• [PROBLEM TO SOLVE]
Please report how many lines in the data below contain "dimensions". Nothing besides the number should be written.

Collected data entries:

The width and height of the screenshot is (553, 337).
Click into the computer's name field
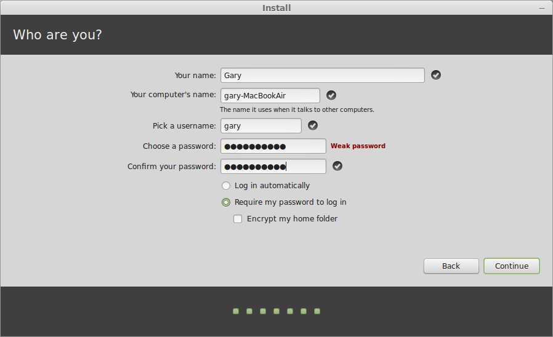tap(270, 95)
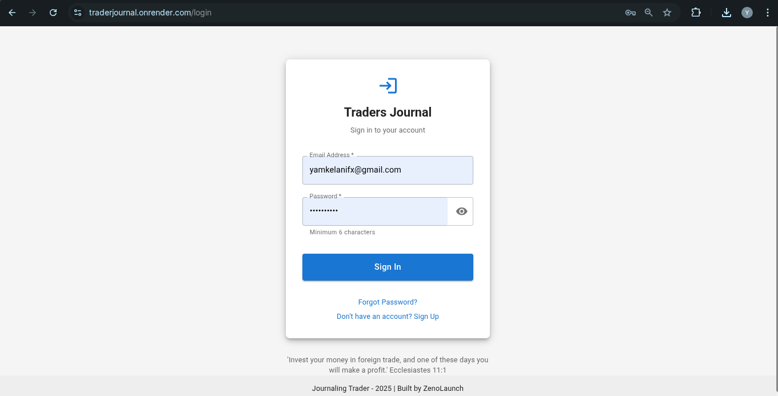The height and width of the screenshot is (396, 778).
Task: Click the Email Address field
Action: 388,170
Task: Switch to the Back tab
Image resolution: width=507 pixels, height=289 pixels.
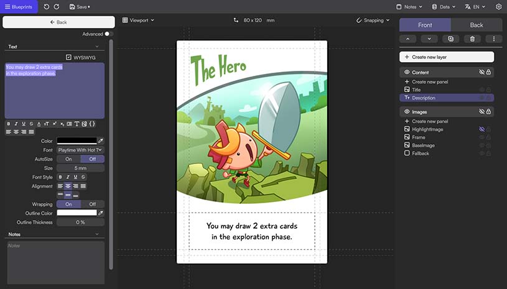Action: tap(476, 25)
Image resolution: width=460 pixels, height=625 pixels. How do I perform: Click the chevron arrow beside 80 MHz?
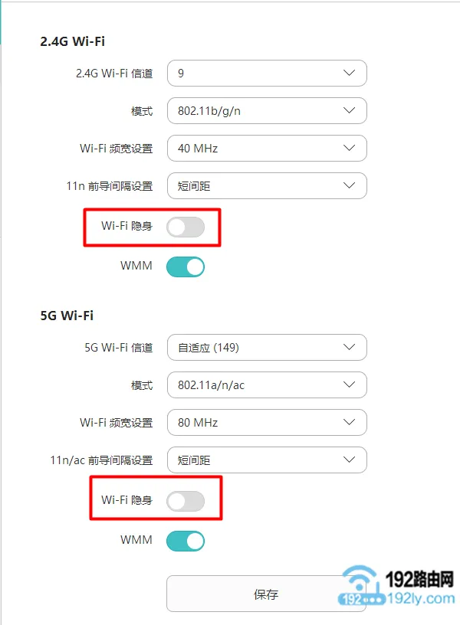(350, 423)

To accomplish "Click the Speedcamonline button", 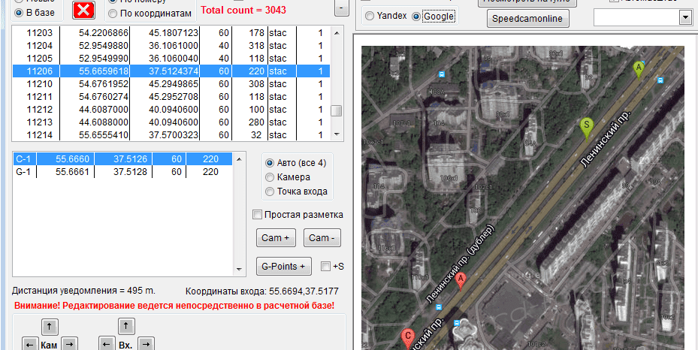I will coord(529,19).

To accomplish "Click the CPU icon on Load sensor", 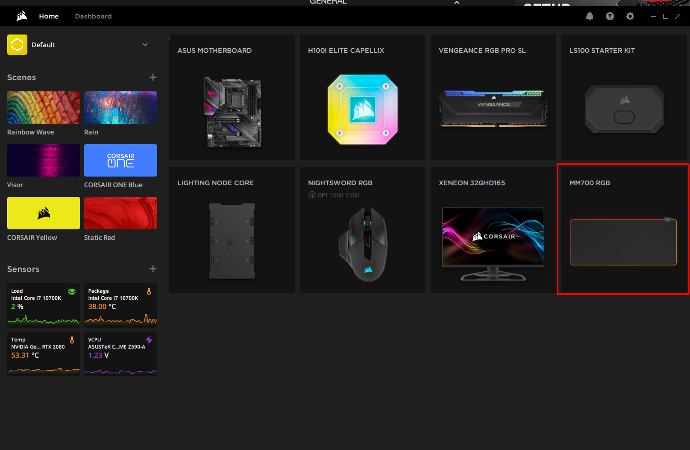I will (x=71, y=291).
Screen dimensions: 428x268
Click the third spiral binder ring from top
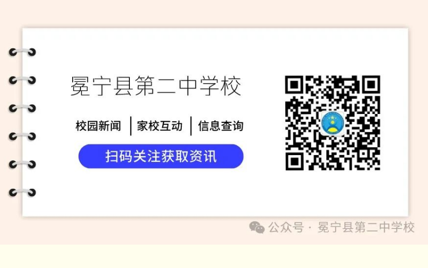pyautogui.click(x=22, y=108)
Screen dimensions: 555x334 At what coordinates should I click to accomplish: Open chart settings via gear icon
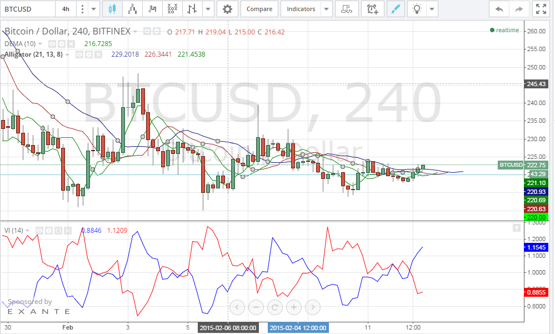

• [RESPONSE FOR THIS EXERCISE]
2